Every system, whether digital or physical, requires routine maintenance to ensure all its features are functional. That’s where engineers and technicians come in, they’re the ones who check and maintain respective components in the system.

In addition to maintenance, the system also needs to be updated regularly to maintain cross compatibility with other systems.

So in the context of social media platforms, routine maintenance may be for stuff like the hardware that holds account information, media files, etc. or for UI interactions on different platforms.

And updates could be stuff like OS compatibility, especially for mobile apps that require optimisation for multiple OS, addition of new features or fixing of bugs.

These things are not something that can be fully automated, if at all.

(I do engineering work in a different field so I’m not sure how accurate this info is with regards to digital infrastructure and systems but it should be similar enough)

Anonymous 0 Comments

A hard drive fills up. That can crash a server. And take down any services that rely on that server.

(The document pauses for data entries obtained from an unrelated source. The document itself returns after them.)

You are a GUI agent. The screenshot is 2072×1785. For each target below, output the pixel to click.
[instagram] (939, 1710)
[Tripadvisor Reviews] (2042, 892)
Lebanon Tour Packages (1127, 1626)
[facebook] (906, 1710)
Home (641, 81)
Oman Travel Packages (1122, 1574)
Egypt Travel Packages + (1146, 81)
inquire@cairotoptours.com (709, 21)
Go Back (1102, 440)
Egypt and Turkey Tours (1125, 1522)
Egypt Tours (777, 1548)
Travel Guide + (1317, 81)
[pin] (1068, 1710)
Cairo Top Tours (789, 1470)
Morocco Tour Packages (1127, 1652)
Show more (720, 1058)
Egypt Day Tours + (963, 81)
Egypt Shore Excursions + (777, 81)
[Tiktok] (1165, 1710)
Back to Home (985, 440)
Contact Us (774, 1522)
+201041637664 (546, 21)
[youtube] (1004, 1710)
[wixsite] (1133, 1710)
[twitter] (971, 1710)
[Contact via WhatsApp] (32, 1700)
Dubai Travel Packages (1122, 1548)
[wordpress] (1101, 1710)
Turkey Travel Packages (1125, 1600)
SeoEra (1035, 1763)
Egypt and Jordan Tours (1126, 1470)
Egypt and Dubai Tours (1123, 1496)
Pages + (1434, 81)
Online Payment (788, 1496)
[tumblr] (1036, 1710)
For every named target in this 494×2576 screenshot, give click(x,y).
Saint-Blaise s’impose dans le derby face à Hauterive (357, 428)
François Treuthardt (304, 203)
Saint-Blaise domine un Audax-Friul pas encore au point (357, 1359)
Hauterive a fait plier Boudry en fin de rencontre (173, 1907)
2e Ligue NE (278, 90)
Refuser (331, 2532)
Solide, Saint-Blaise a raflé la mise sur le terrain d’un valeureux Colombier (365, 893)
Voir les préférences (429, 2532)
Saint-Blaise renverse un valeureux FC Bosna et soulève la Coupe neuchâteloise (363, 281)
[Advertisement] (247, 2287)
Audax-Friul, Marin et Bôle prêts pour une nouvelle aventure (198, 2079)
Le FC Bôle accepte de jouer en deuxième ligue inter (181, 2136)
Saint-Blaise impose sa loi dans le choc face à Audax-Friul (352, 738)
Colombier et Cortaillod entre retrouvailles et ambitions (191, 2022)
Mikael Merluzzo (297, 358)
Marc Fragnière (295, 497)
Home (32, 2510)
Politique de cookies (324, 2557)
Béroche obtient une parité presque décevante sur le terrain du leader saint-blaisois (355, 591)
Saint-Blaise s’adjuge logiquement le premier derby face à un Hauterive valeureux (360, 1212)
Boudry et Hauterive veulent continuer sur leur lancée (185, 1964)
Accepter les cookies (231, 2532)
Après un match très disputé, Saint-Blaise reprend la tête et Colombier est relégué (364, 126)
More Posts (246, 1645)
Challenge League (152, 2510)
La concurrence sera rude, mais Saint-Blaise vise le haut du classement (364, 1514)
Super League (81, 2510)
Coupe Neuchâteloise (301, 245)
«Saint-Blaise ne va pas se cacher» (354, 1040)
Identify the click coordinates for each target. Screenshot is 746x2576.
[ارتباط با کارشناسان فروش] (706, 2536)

That’s just one example of a small failure that if left unchecked degrades the system. Enough small failures and you start to have reliability issues across the system. It starts as a few things slowing down or not functioning until cascading failures bring the whole thing down.

Anonymous 0 Comments

So when the platform was first being created, the developers had to make a bunch of tradeoffs in order to meet deadlines and solve immediate issues. The price they paid was code that would create problems down the road and require additional workarounds. A lot of the code that is still in the codebase is this legacy code. The engineers know about these problems and can anticipate when they are going to become a real issue. Without the engineers, the platform can run okay for a little while, but the built-in problems will eventually compound and it will crash.

Anonymous 0 Comments

Lots of reasons but I’ll give you 3.
1. Day to day fires. Projects at Twitter scale stress limits on systems in different way based on lots of factors and you need people around to adjust for those changes.
2. Security and privacy. Twitter is now a massive hacking target for bad actors around the world. If no engineers are around, they become a bigger target.
3. Tribal knowledge. Knowing how a system behaves and all of its idiosyncrasies, how systems work together, why decisions were made in the past, what lessons were learned on the way, all of these things, are more important to running a system than the bits.